Flor de manga






Do topo do muro já dá pra ver, do outro lado 

Os coquinhos de verde-claro subindo 

para se enfiarem em meio ao rosa

Palavras descontidas portando ramos


Configurações fractais vindo à luz 

A intrincada geometria das flores de manga 

que Fabergé conhecia bem 

(Quem disse que a beleza está no simples?)

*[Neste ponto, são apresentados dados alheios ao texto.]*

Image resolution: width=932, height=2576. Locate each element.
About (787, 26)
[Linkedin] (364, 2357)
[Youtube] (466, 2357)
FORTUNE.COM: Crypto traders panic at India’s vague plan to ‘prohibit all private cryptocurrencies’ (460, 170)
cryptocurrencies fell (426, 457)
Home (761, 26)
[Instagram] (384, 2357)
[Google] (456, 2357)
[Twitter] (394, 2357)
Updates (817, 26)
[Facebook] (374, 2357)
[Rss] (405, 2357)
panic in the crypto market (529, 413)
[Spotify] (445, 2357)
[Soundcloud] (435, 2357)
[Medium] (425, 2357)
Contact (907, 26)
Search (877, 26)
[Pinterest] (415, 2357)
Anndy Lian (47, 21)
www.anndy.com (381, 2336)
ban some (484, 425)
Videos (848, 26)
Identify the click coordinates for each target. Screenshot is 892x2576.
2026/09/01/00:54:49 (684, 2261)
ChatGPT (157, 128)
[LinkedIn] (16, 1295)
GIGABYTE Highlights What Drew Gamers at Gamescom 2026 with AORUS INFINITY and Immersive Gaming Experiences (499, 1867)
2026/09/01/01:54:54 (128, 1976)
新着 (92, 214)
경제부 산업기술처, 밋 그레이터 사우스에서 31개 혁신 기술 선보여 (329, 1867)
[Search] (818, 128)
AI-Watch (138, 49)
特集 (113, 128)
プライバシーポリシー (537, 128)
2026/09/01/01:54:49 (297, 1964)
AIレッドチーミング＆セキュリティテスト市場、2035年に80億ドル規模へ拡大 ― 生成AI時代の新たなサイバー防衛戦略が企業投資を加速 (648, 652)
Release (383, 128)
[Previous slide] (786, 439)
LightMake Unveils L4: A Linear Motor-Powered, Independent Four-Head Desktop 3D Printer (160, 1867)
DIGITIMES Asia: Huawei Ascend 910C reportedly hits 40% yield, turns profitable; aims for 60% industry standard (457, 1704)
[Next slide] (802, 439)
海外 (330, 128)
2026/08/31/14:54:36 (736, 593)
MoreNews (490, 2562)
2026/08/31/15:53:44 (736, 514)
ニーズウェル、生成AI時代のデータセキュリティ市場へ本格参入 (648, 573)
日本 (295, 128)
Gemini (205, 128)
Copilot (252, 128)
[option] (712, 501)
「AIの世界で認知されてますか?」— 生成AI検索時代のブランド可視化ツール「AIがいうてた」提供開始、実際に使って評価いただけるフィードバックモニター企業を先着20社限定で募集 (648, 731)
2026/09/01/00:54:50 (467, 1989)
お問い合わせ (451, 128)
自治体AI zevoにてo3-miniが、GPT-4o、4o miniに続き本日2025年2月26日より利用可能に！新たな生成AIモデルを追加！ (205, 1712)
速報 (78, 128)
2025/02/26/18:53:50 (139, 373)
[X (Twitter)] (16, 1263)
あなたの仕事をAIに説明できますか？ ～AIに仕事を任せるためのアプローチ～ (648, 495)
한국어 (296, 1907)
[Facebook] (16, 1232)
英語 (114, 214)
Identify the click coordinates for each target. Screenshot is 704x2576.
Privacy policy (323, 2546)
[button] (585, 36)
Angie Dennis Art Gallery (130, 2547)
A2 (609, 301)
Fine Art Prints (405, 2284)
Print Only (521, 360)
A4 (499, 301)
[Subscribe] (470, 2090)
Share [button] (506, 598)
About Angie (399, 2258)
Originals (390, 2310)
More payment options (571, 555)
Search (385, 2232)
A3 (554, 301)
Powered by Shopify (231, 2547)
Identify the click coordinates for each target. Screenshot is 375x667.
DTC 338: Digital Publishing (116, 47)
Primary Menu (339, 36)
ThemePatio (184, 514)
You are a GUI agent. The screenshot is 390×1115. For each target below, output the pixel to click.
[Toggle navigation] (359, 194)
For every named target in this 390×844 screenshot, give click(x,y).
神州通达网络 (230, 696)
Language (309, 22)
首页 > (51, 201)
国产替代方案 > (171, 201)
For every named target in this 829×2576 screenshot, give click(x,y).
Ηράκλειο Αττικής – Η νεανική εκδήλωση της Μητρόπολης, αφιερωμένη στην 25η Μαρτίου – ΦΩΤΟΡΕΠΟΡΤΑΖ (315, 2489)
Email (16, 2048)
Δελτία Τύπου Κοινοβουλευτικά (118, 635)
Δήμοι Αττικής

Uma nova florada da mangueira

rebrotando com a chuvinha boba 

e precoce ameaçando primaveras


Abrigo de pássaros e de um certo 

Mico-leão acostumado a se esconder 

na churrasqueira velha

e vir catar bananas inusitadamente 

descobertas no fundo do meu quintal 


Um dia desses veio tudo abaixo, sem aviso 

e deitaram sua velha copa ao chão 

Vestidos de macacões laranja 

e patrocinados pelos se sempre

- os homens de barulhentas

motosserras e muitas sedes nas mãos -

(Sob protestos de moradores, tomados de espanto)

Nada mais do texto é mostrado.